-------- Records for the exercise --------

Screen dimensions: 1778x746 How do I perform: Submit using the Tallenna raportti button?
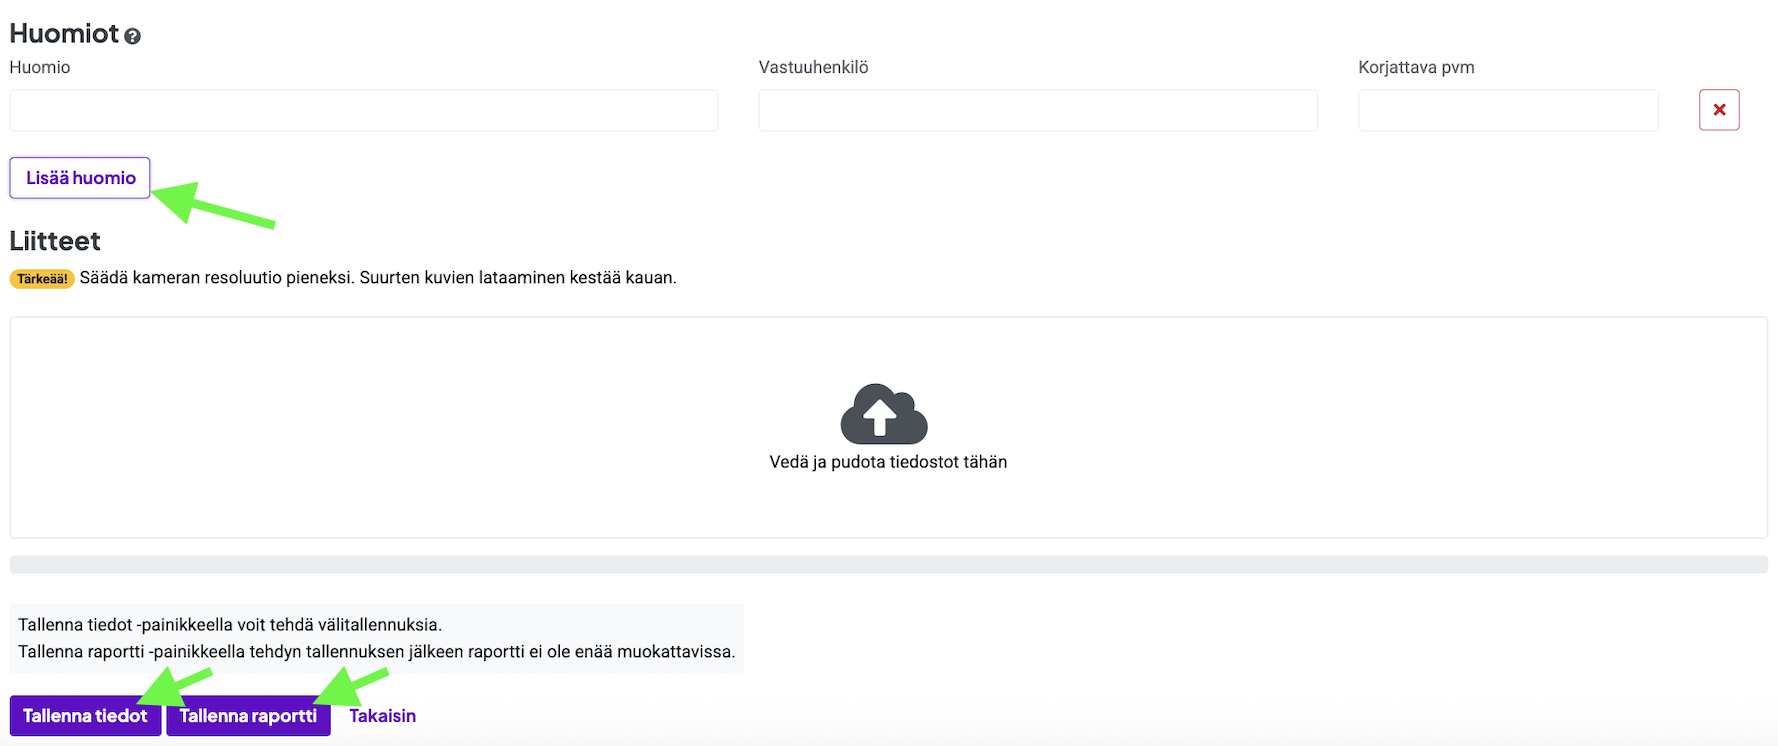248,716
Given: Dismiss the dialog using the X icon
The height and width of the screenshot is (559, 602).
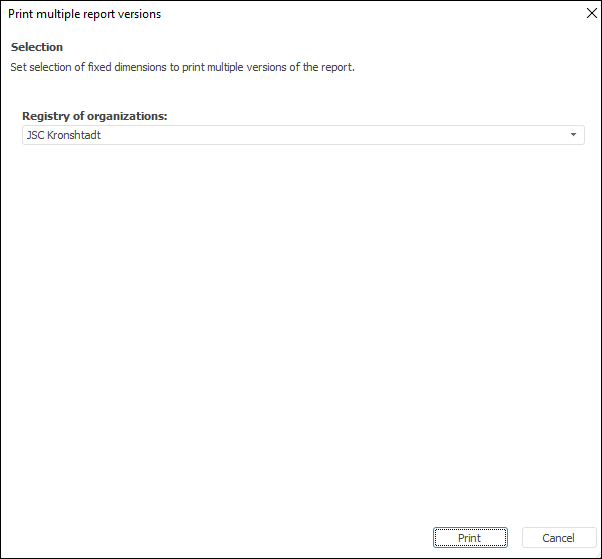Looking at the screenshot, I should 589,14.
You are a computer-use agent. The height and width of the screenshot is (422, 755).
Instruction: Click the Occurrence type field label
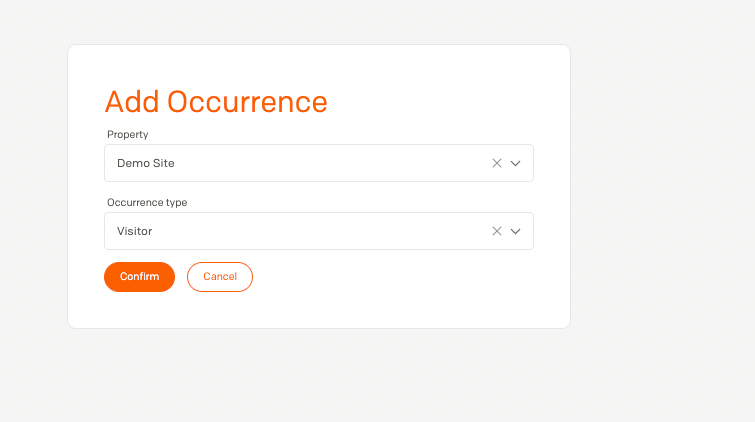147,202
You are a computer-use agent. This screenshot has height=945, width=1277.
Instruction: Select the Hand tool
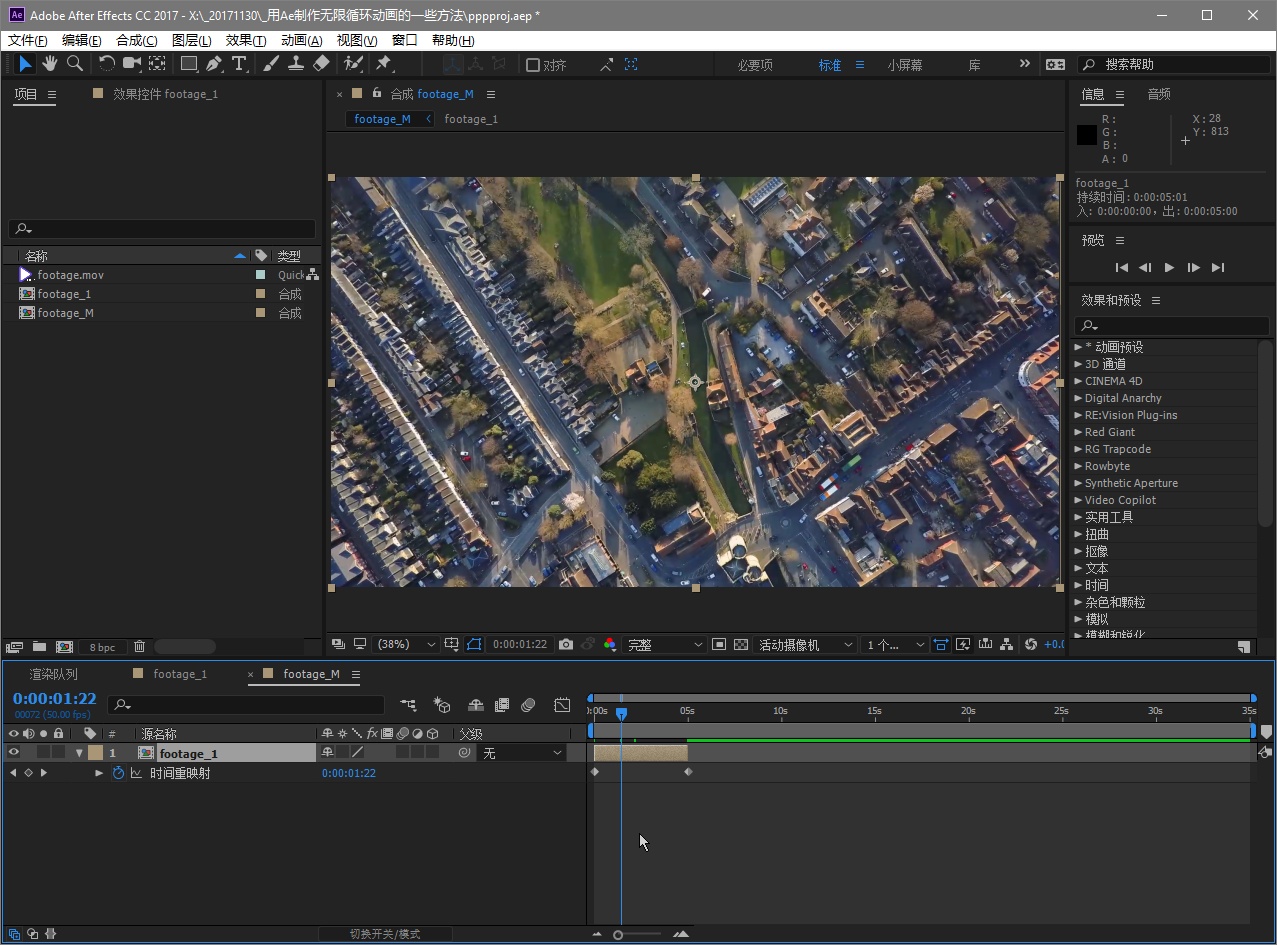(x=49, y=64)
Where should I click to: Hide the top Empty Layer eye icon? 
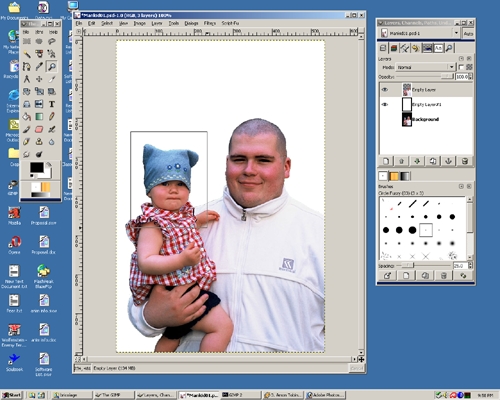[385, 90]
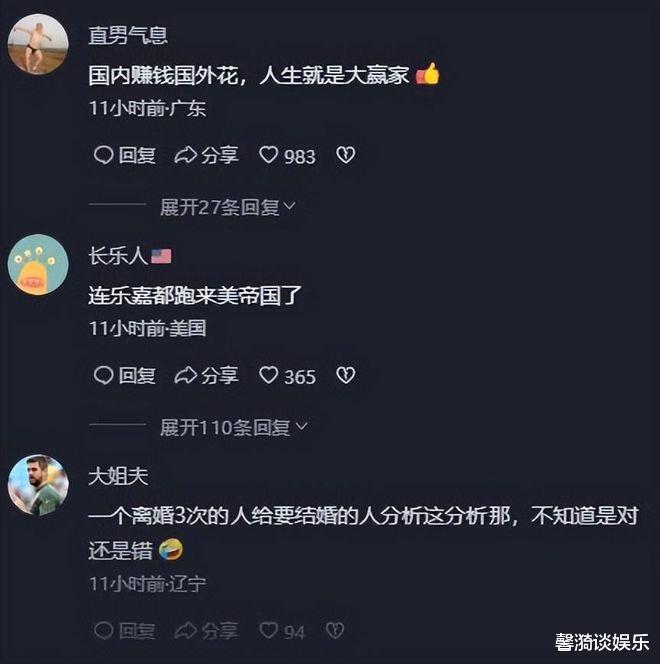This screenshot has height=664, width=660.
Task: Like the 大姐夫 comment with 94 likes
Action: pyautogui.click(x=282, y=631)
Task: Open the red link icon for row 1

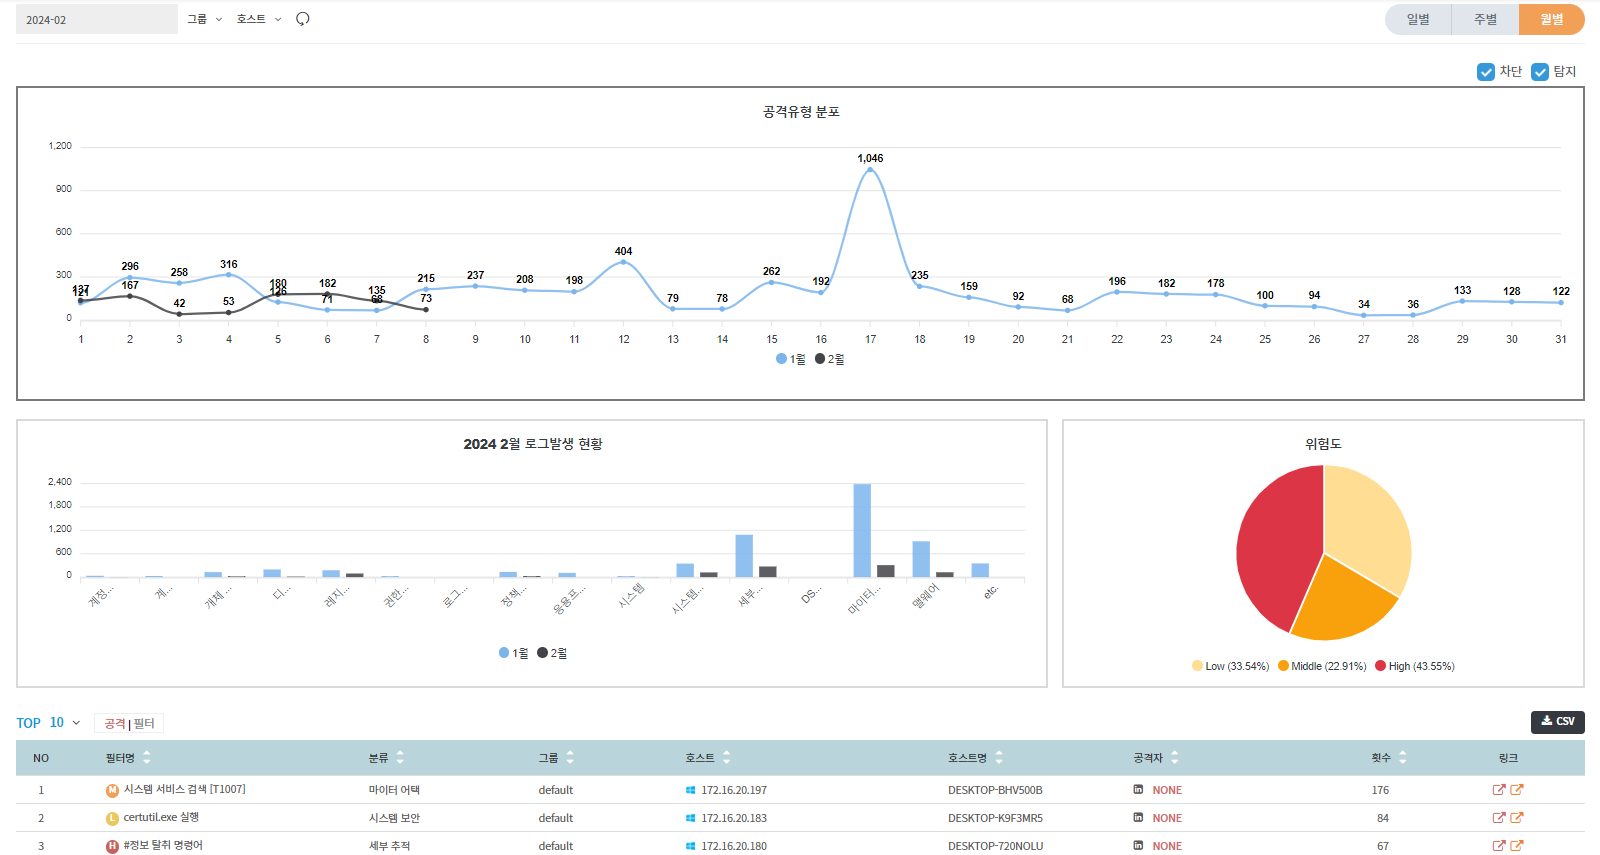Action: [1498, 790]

--------

• _What is expected_
Without the pictures, return all the entries above exactly as they stand.

• _Exercise output_
Screen dimensions: 1778x746 How do I perform: Submit using the Tallenna raportti button?
248,716
Given: Dismiss the dialog using the X icon
The height and width of the screenshot is (559, 602).
Looking at the screenshot, I should 589,14.
You are a computer-use agent. The height and width of the screenshot is (422, 755).
Instruction: Click the Occurrence type field label
147,202
You are a computer-use agent. This screenshot has height=945, width=1277.
Instruction: Select the Hand tool
(x=49, y=64)
Where should I click to: Hide the top Empty Layer eye icon? 
[385, 90]
This screenshot has height=664, width=660.
Task: Like the 大姐夫 comment with 94 likes
Action: pyautogui.click(x=282, y=631)
Task: Open the red link icon for row 1

Action: [1498, 790]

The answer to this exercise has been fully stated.